### GIVEN PROBLEM 1
Answer these about the forum thread on OpenCL printf():
(a) Which sample is the short test program based on?
(b) How many threads does the kernel launch?
(c) How many integers does each thread print?
start SOURCE DOCUMENT
7 Replies Latest reply on Apr 5, 2017 6:47 AM by dipak

    OpenCL printf() limited to 65536 lines?

    mrbpix

      I spent hours reducing a bug in a complex OpenCL using printf() statements to debug to this very simple, very short program based on the HelloWorld sample that ships with the AMD APP SDK (14 lines of OpenCL, ~170 lines of C): https://pastebin.com/raw/8N4Ms2JT

       

      On Linux: compile with:

      $ g++ -I/opt/AMDAPPSDK-3.0/include  -o main.o -c main.cpp
      $ g++ -o hello main.o -rdynamic -L/opt/amdgpu-pro/lib/x86_64-linux-gnu -lOpenCL

      The kernel launches 8192 threads and each thread prints 32 integers (with a dummy use of the input/output buffers to prevent the compiler from optimizing out the while loop):

      __kernel void helloworld(__global uchar* in, __global uchar* out)
end SOURCE DOCUMENT
start DATA FOR THE TASK
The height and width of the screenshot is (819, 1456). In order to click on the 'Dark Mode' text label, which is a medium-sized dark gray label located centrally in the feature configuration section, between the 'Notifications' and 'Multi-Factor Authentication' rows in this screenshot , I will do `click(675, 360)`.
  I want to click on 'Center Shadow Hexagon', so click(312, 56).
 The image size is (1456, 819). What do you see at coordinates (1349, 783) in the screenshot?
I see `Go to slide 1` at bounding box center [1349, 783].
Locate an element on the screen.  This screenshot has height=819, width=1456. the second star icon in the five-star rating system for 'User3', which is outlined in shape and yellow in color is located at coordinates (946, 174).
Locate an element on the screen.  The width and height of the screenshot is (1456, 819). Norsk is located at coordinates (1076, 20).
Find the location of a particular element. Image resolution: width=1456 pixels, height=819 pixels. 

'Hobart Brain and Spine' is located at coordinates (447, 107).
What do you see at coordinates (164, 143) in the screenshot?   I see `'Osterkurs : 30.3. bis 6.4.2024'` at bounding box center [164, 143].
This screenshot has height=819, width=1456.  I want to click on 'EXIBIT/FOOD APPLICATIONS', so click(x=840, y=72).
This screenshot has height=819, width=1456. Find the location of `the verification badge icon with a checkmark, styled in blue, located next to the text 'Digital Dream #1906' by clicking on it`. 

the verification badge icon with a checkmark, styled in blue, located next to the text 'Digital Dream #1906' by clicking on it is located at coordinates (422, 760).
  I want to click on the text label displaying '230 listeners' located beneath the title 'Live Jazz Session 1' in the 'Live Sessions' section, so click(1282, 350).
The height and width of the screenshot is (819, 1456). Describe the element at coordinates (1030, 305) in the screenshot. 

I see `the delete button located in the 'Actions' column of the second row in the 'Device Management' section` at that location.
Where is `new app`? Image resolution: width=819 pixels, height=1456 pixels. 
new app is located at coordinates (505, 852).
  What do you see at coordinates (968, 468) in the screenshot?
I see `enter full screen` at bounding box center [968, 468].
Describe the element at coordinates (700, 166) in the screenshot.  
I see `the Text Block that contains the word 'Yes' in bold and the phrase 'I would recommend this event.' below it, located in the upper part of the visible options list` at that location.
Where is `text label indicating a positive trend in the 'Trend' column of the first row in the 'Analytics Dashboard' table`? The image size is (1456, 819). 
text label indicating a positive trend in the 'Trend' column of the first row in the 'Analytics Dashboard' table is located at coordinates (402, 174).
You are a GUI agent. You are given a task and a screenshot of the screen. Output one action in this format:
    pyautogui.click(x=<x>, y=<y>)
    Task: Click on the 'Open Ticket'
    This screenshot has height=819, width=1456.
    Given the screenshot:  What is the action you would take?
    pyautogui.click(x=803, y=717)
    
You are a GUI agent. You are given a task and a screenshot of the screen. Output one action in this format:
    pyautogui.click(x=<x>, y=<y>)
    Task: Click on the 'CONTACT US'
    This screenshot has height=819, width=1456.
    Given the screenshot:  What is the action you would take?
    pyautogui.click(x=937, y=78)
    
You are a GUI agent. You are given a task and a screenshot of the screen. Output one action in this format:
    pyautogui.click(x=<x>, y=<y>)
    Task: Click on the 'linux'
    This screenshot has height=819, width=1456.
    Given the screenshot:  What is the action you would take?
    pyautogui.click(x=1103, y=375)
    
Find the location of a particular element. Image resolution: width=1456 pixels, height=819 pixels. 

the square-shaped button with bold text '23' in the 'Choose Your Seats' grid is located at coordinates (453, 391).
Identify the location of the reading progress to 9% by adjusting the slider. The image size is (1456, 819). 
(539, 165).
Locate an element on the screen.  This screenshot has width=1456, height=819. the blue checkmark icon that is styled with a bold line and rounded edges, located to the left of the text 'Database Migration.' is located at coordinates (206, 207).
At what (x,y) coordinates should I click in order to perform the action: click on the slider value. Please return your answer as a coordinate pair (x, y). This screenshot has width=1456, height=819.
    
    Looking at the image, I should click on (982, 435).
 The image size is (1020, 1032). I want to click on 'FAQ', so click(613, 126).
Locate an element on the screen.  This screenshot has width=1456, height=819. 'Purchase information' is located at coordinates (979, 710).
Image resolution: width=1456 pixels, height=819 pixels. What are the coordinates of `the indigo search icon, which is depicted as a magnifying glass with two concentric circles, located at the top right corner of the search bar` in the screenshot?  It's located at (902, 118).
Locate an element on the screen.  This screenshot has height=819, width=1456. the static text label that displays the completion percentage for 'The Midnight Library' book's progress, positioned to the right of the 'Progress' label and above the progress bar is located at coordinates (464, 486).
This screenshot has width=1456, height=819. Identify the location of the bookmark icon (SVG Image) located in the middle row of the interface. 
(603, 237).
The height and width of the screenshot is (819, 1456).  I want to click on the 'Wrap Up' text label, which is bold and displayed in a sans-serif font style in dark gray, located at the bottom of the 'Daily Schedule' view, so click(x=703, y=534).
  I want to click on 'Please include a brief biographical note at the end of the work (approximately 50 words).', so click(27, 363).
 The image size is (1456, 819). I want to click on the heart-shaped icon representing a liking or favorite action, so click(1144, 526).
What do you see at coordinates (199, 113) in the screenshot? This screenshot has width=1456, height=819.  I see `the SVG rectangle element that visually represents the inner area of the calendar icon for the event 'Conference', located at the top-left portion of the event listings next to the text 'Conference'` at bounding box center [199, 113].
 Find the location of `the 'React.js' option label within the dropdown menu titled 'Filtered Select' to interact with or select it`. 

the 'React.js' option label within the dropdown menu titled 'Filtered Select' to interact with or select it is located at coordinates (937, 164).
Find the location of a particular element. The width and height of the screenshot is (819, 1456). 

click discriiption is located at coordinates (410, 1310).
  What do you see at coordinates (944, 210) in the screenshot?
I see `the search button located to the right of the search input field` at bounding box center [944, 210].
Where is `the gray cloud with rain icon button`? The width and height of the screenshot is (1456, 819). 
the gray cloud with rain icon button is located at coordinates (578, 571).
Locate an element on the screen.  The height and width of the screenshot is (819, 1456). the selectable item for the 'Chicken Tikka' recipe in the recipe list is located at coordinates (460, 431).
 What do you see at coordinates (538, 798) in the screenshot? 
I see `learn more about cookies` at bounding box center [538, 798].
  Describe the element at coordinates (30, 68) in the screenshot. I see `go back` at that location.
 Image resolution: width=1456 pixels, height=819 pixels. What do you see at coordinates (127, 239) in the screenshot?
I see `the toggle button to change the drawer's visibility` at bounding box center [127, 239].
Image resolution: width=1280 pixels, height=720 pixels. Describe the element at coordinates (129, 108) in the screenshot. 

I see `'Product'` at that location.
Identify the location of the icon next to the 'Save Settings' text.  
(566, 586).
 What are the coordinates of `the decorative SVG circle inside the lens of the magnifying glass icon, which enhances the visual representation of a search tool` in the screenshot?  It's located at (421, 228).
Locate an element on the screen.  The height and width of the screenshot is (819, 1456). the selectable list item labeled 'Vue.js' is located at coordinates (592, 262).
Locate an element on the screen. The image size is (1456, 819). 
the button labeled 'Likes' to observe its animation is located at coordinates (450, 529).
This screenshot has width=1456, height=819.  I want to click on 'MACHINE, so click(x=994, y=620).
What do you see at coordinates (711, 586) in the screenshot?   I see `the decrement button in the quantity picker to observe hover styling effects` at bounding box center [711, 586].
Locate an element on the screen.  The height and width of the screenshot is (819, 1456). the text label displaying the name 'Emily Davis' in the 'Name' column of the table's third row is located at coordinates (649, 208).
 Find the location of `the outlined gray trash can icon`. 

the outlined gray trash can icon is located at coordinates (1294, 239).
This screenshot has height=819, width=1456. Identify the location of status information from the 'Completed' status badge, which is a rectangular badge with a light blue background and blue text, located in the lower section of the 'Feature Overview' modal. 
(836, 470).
end DATA FOR THE TASK
### GIVEN PROBLEM 2
Give everything in the rows from the line containing "coordinates (946, 174)." down to the line containing "center [968, 468]." as a JSON list of strings, one string per line, with blank lines omitted.

### PROBLEM SOLUTION 1
(a) The HelloWorld sample that ships with the AMD APP SDK.
(b) 8192.
(c) 32.

### PROBLEM SOLUTION 2
[
  "Locate an element on the screen.  This screenshot has height=819, width=1456. the second star icon in the five-star rating system for 'User3', which is outlined in shape and yellow in color is located at coordinates (946, 174).",
  "Locate an element on the screen.  The width and height of the screenshot is (1456, 819). Norsk is located at coordinates (1076, 20).",
  "Find the location of a particular element. Image resolution: width=1456 pixels, height=819 pixels. ",
  "'Hobart Brain and Spine' is located at coordinates (447, 107).",
  "What do you see at coordinates (164, 143) in the screenshot?   I see `'Osterkurs : 30.3. bis 6.4.2024'` at bounding box center [164, 143].",
  "This screenshot has height=819, width=1456.  I want to click on 'EXIBIT/FOOD APPLICATIONS', so click(x=840, y=72).",
  "This screenshot has height=819, width=1456. Find the location of `the verification badge icon with a checkmark, styled in blue, located next to the text 'Digital Dream #1906' by clicking on it`. ",
  "the verification badge icon with a checkmark, styled in blue, located next to the text 'Digital Dream #1906' by clicking on it is located at coordinates (422, 760).",
  "  I want to click on the text label displaying '230 listeners' located beneath the title 'Live Jazz Session 1' in the 'Live Sessions' section, so click(1282, 350).",
  "The height and width of the screenshot is (819, 1456). Describe the element at coordinates (1030, 305) in the screenshot. ",
  "I see `the delete button located in the 'Actions' column of the second row in the 'Device Management' section` at that location.",
  "Where is `new app`? Image resolution: width=819 pixels, height=1456 pixels. ",
  "new app is located at coordinates (505, 852).",
  "  What do you see at coordinates (968, 468) in the screenshot?",
  "I see `enter full screen` at bounding box center [968, 468]."
]